_Information_
--

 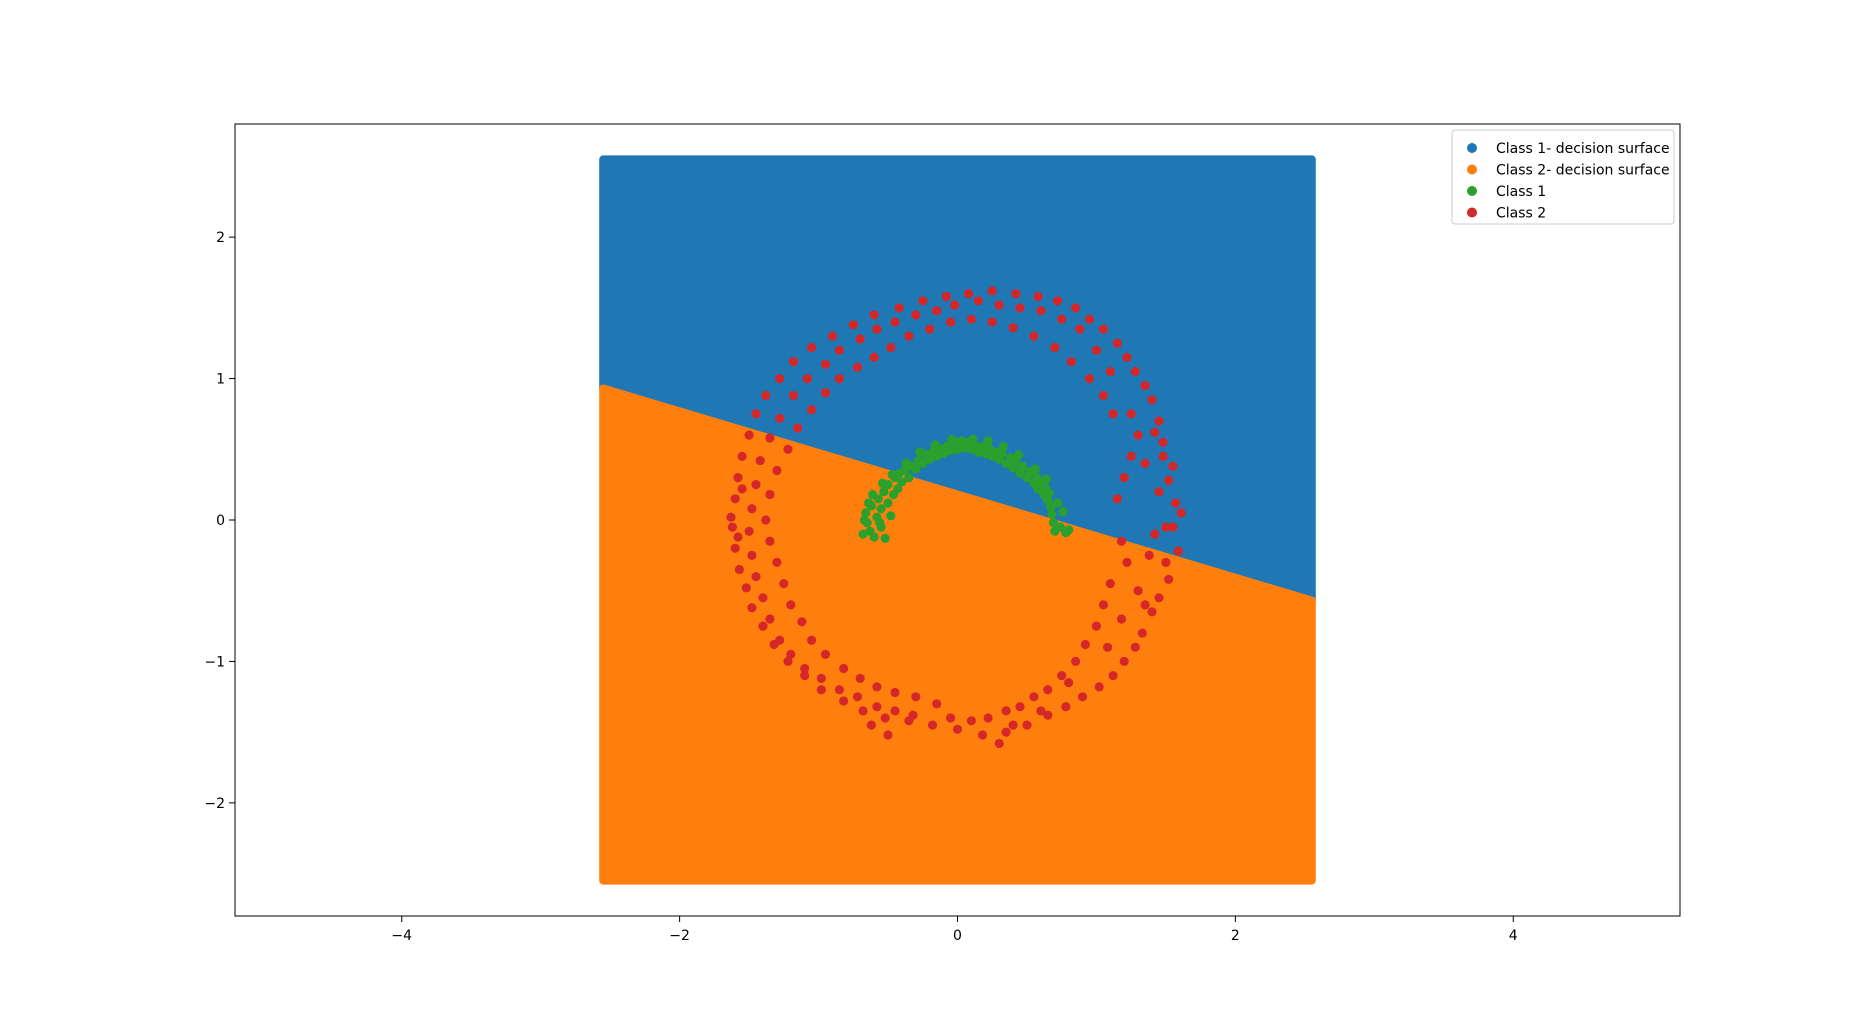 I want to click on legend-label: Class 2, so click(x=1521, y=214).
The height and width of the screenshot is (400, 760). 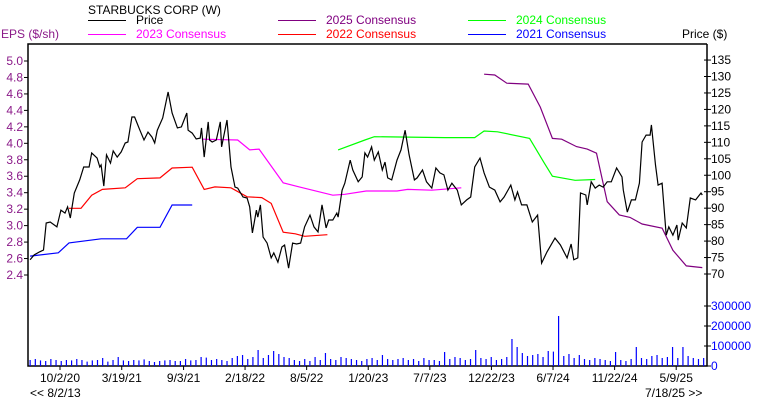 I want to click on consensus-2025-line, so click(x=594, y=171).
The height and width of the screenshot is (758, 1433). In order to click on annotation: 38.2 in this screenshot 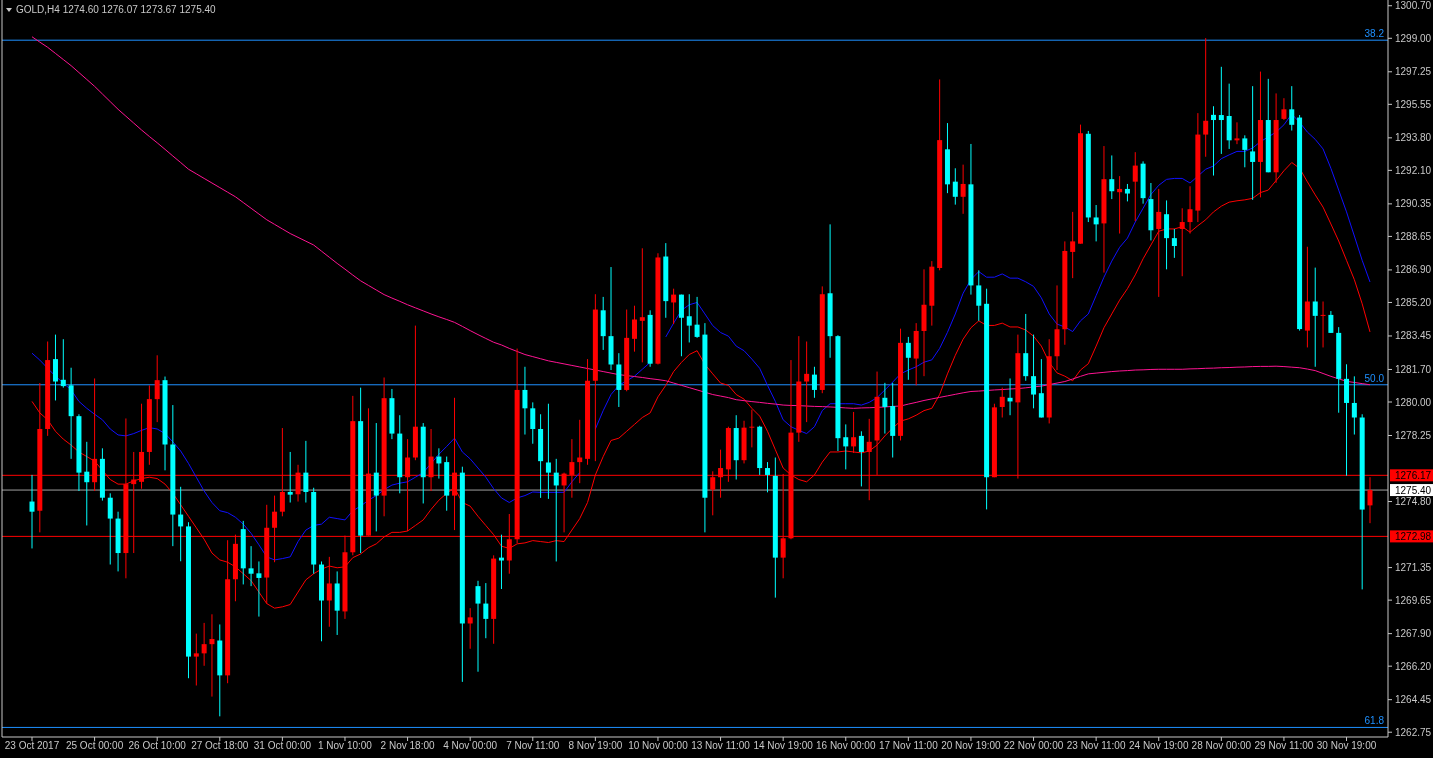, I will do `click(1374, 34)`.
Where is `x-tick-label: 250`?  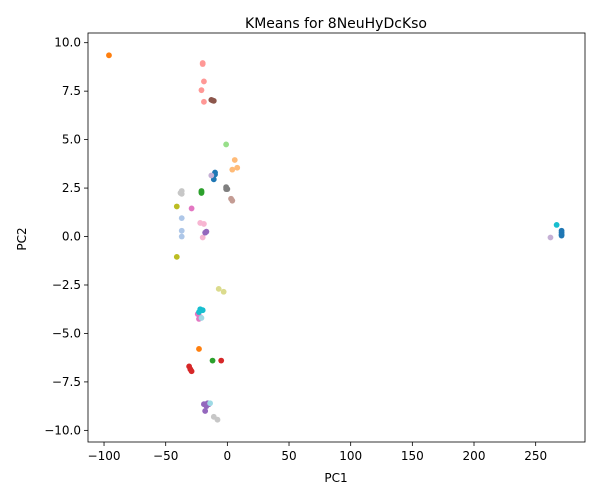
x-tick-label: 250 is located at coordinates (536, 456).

--

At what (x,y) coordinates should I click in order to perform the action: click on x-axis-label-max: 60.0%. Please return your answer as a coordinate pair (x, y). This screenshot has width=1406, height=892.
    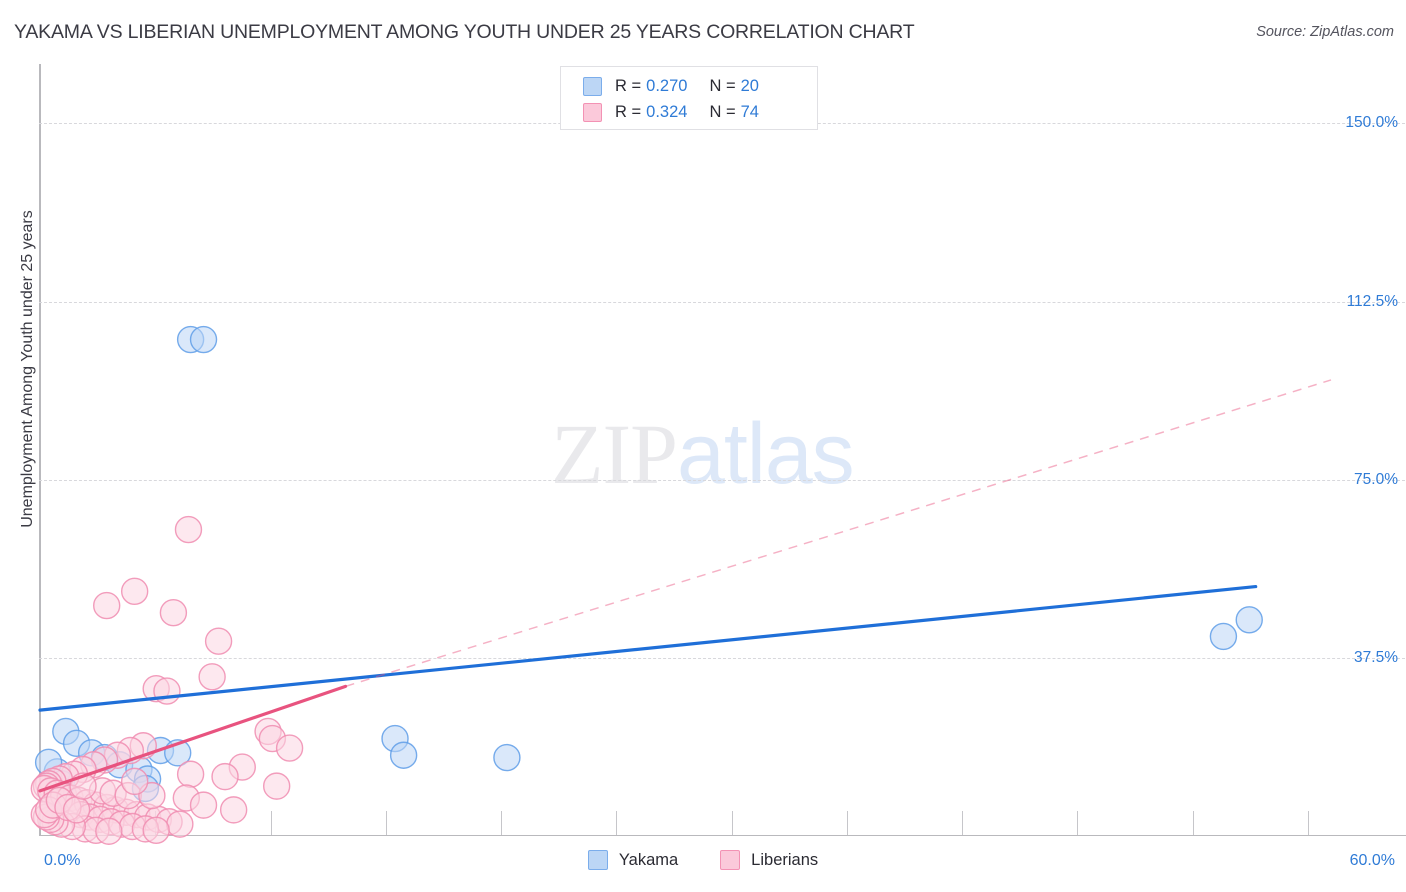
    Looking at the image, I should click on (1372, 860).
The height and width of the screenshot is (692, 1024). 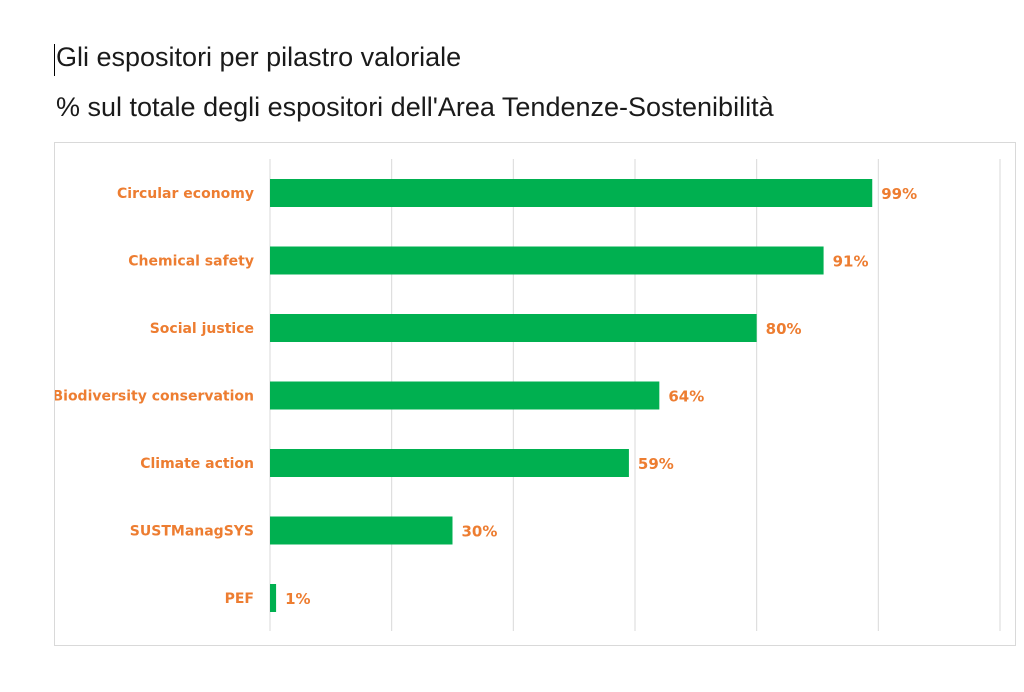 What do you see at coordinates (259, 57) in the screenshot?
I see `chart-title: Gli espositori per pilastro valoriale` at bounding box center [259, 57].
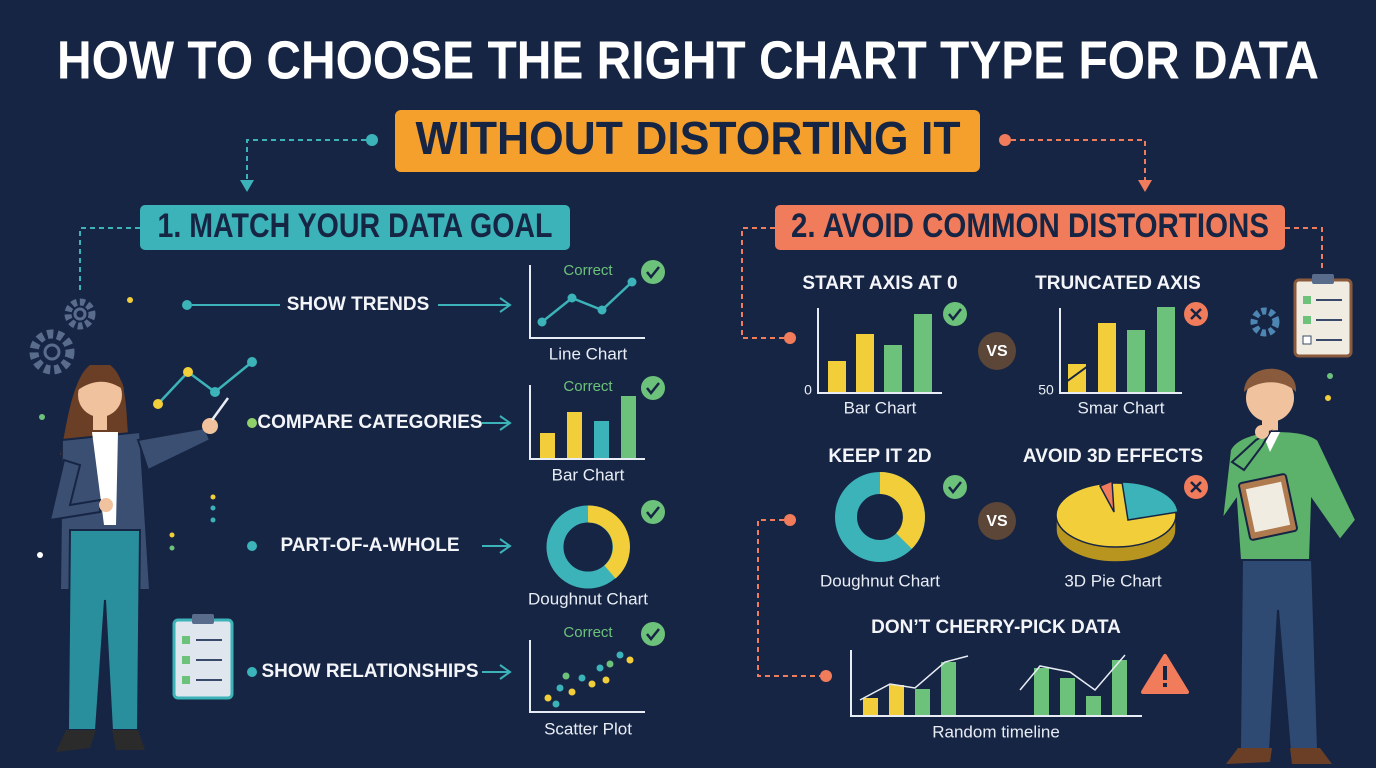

--

Replace "screenshot" with "screen capture" in the stretch of records from the line containing "At what (x,y)" through the line containing "Looking at the", and write out that stretch with nothing else changed. Leave the pictures out.

_Solved exercise_
At what (x,y) coordinates should I click in order to perform the action: click on x-axis-label-max: 60.0%. Please return your answer as a coordinate pair (x, y). This screen capture has width=1406, height=892.
    Looking at the image, I should click on (1372, 860).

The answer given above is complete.